▶ EXERCISES:
(a) From the passage about Hecker and the archdiocese, write out the text from "The complainant reportedly" up to and including "creating the list.".
(b) In the passage about Hecker and the archdiocese, what year does Hecker's entry on the 2018 credibly accused list give for the first allegation reported against him?

Ultimately, acting in part on advice from Wendy Vitter, Aymond decided to include Hecker on the first version of a list of 57 clergy credibly accused of molesting children or vulnerable adults. That list has grown to include nearly 80 names. But Hecker’s deposition revealed how reluctantly the archdiocese acted against him.

Just 11 days before that list came out in November 2018, the archdiocese fielded a new complaint accusing Hecker of spending a weekend in the early 1970s molesting a boy he met at a high school, records mentioned at the deposition show. The accuser said he had tried to report Hecker to a well-known priest named William Maestri, who at various points has been the archdiocese’s spokesperson and superintendent of parochial schools.

The complainant “was not impressed” with the response from Maestri, whose name is misspelled as Maestre in deposition records.

“Yes, we heard stories about things like this,” Maestri reportedly said, according to a written document provided for the deposition. “We did move him around but eventually had to retire him.”

The complainant reportedly said he wanted to see Hecker’s name on the credibly accused list, which the church had announced would be released soon. But before that, Aymond spoke openly about how difficult it would be to determine exactly who would merit inclusion.

In an email to Aymond, a top aide said he told the complainant it “might not be possible” to include Hecker on the list.

When asked about that comment, the archdiocese said that the aide – victims assistance coordinator Stephen Synan – was not involved in creating the list.

Hecker charged with rape

Hecker’s entry on the 2018 credibly accused disclosure makes no mention of how many separate accusations of child molestation he has faced. It says the first allegation reported against Hecker arrived in 1996, apparently ignoring the one Hannan addressed with him in 1988.

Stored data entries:
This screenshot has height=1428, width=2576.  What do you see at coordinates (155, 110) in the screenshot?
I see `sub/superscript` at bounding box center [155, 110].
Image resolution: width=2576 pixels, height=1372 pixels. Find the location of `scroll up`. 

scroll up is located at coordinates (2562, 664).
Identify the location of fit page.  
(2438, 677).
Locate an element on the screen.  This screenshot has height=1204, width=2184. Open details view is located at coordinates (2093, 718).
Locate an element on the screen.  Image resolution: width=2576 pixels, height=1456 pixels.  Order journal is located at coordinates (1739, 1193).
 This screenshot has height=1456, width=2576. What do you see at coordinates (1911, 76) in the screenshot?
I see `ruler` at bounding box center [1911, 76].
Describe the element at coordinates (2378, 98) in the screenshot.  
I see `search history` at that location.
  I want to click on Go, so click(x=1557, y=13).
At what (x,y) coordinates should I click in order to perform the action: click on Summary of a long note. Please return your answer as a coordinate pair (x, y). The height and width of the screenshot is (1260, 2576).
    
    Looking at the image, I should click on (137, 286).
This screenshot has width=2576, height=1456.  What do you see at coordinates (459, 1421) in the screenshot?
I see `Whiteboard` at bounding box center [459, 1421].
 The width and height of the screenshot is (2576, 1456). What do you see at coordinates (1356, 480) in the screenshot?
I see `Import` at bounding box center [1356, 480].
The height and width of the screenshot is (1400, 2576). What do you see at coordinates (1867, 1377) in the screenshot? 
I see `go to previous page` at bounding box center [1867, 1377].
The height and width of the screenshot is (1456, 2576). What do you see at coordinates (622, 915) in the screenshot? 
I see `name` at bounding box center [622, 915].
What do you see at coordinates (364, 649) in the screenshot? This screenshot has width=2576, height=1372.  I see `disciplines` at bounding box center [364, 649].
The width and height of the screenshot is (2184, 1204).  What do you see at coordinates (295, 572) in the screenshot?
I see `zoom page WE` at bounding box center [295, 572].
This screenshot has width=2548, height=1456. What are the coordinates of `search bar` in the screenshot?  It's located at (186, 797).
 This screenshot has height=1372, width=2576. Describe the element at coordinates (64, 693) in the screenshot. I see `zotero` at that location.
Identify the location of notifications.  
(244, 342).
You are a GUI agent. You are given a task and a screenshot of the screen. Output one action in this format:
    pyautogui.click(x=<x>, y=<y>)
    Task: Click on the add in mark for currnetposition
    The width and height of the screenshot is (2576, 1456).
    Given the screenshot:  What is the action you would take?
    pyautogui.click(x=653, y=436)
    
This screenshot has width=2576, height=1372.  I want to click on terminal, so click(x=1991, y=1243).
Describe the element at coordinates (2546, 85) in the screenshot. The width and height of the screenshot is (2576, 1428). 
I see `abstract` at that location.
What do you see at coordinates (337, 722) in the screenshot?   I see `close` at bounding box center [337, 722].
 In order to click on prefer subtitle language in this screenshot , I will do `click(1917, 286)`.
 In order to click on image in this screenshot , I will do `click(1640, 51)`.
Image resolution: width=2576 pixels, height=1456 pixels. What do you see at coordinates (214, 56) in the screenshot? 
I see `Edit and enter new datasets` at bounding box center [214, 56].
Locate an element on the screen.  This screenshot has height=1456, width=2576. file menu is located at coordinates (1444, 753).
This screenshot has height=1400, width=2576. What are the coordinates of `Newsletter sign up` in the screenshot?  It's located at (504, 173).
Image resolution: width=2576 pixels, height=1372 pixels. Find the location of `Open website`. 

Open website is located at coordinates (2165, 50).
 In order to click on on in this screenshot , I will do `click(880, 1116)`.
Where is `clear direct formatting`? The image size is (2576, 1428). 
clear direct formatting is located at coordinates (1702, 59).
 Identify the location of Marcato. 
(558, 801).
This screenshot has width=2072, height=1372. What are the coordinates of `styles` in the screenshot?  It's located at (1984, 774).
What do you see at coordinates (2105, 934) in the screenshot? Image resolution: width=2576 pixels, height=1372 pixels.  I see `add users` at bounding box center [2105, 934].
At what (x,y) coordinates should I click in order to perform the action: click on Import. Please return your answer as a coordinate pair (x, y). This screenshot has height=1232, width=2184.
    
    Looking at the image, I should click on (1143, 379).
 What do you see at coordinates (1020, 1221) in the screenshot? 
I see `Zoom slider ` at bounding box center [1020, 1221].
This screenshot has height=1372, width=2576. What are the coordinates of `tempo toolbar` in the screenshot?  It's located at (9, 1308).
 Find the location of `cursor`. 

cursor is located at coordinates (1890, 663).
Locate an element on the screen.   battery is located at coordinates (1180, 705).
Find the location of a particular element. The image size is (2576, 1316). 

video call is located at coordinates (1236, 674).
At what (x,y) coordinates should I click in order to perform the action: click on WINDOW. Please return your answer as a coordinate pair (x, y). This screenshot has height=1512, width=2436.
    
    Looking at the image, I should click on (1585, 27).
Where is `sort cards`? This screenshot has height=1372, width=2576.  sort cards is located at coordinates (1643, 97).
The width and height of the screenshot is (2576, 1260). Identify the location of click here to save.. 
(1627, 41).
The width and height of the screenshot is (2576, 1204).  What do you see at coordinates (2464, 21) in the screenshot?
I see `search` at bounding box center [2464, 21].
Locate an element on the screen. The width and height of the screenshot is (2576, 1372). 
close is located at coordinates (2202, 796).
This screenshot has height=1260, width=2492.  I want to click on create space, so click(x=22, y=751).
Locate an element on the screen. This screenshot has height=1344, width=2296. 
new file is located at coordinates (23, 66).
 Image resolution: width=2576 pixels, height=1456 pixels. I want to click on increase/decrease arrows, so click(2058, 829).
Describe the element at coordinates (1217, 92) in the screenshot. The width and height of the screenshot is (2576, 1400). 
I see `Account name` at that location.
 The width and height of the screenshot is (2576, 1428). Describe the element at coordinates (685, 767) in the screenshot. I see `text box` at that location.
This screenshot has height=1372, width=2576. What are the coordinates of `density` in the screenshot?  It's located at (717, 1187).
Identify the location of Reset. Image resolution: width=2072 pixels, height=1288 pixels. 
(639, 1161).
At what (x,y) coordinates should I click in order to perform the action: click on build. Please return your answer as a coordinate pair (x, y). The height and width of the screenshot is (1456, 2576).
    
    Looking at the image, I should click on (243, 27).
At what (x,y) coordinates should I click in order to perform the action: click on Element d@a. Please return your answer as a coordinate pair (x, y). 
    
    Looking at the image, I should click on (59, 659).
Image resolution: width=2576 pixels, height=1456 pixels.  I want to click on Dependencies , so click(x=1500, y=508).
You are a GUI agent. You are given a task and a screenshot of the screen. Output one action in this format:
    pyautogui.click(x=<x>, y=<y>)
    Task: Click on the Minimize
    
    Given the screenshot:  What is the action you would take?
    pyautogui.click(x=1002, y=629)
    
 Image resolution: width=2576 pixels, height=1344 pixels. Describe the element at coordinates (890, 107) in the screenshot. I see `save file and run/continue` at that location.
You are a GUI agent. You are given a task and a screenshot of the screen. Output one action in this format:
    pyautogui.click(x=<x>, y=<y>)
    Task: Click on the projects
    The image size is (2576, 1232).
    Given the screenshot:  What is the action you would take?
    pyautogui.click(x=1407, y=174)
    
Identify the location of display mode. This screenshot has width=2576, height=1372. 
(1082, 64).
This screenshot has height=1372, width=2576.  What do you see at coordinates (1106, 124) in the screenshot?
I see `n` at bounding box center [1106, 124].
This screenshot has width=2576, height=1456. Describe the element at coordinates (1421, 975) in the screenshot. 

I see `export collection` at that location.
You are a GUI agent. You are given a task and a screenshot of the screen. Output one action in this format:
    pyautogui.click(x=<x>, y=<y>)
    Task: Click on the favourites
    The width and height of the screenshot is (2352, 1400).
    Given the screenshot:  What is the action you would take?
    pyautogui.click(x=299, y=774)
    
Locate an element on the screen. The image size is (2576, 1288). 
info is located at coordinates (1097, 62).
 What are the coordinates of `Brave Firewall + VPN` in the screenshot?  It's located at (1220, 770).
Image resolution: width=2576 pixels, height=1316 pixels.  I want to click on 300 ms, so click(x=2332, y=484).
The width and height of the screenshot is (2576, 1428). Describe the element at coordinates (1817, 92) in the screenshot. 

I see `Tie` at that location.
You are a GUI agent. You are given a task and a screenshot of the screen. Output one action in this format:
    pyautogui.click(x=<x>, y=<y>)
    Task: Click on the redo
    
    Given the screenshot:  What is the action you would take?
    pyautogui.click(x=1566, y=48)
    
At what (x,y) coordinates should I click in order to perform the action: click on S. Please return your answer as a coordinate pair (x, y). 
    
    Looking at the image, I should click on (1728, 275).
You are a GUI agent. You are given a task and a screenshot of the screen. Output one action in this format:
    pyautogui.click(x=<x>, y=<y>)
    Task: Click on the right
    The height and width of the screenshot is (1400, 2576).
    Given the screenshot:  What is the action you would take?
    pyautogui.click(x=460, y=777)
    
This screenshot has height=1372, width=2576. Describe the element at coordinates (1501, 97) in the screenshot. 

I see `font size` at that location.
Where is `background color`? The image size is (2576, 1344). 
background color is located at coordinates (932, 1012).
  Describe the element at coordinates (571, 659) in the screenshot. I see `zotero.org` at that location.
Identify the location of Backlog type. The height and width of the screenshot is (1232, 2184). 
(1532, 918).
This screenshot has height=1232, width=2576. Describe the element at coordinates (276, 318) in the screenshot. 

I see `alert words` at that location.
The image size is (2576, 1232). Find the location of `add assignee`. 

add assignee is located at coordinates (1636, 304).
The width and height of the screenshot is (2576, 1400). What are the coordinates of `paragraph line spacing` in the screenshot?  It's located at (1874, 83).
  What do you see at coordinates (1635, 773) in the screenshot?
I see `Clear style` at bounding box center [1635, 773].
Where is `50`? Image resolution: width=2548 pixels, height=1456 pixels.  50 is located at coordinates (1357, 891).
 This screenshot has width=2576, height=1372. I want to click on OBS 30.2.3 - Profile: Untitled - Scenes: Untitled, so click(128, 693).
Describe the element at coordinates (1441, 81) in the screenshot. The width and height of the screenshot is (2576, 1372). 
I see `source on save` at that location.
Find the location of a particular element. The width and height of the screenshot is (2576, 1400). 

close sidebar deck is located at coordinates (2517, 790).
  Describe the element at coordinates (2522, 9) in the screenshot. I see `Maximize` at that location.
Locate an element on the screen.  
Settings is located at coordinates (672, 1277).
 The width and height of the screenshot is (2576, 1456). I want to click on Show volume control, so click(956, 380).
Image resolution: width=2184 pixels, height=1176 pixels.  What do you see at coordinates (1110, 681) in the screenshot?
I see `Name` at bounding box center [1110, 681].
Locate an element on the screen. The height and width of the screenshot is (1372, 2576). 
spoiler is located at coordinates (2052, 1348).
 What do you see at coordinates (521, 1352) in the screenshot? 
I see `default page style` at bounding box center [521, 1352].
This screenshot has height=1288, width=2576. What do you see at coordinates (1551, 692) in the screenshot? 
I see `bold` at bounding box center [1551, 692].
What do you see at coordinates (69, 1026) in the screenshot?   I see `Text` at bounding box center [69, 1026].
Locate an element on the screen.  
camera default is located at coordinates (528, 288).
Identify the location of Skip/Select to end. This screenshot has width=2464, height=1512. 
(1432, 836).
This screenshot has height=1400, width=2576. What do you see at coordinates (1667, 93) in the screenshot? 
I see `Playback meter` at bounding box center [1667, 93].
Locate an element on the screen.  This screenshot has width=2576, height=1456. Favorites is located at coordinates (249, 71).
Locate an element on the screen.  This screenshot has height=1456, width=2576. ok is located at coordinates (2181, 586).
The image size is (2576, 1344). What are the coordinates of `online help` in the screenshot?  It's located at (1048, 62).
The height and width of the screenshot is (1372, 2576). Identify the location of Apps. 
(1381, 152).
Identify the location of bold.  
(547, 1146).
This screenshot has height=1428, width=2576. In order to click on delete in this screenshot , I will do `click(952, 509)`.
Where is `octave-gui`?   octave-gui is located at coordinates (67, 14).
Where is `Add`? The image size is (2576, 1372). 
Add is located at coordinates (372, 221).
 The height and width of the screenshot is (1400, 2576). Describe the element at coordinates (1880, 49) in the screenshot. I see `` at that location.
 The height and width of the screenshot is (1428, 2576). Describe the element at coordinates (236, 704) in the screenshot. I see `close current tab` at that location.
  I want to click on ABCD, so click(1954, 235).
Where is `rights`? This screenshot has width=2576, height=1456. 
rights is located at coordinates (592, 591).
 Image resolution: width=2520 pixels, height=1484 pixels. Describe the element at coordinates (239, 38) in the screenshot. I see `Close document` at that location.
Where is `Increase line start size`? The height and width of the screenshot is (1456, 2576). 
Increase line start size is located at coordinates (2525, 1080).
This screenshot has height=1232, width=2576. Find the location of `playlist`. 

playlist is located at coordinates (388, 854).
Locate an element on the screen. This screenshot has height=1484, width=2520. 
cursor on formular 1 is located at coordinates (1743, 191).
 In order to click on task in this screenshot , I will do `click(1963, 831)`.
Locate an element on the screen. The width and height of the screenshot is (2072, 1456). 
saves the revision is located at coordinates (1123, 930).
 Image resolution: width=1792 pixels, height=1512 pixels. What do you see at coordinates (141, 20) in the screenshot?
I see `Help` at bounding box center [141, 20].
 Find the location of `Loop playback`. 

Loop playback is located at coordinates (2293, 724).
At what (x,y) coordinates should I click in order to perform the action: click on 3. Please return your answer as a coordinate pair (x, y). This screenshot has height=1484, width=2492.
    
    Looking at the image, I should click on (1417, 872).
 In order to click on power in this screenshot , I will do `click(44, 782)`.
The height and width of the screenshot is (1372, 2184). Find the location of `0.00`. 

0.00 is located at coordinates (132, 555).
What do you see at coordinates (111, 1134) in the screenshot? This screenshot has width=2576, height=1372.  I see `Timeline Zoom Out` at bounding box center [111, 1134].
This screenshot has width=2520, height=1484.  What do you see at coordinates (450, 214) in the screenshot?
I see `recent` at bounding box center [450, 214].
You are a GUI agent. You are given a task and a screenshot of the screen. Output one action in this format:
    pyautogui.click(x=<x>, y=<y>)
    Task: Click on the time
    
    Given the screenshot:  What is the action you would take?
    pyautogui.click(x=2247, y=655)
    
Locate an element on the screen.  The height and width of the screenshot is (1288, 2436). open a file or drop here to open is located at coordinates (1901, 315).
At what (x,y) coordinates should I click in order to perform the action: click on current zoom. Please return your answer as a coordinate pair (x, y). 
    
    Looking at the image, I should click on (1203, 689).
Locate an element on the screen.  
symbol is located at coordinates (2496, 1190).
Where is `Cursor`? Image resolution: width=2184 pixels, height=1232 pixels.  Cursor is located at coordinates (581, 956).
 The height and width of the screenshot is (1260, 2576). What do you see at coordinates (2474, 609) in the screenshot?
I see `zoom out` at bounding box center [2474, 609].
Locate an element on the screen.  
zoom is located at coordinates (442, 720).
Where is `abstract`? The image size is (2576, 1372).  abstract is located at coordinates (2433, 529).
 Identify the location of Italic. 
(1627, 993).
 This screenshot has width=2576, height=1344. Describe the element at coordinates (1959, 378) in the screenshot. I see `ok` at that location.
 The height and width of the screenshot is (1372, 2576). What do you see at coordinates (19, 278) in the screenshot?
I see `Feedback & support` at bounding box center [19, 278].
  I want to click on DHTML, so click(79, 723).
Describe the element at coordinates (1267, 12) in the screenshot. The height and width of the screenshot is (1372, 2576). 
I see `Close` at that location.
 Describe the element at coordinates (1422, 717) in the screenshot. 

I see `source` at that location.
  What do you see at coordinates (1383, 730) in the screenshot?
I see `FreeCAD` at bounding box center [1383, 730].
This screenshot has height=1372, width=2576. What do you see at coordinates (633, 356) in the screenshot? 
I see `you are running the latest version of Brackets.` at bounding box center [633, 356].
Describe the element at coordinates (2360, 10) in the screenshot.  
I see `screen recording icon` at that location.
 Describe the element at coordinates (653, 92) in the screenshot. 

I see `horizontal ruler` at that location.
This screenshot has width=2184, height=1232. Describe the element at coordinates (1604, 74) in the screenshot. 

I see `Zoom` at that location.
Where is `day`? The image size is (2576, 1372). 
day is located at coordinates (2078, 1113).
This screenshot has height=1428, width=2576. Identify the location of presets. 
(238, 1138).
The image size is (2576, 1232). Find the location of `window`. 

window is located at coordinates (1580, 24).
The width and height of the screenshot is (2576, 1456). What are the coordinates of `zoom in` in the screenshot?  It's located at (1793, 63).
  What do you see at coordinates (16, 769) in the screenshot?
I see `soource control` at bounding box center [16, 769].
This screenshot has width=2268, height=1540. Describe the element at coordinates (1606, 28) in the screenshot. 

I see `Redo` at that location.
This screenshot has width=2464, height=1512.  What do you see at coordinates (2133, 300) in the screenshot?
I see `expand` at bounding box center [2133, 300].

▶ WRITTEN RESPONSES:
(a)
The complainant reportedly said he wanted to see Hecker’s name on the credibly accused list, which the church had announced would be released soon. But before that, Aymond spoke openly about how difficult it would be to determine exactly who would merit inclusion.

In an email to Aymond, a top aide said he told the complainant it “might not be possible” to include Hecker on the list.

When asked about that comment, the archdiocese said that the aide – victims assistance coordinator Stephen Synan – was not involved in creating the list.

(b) 1996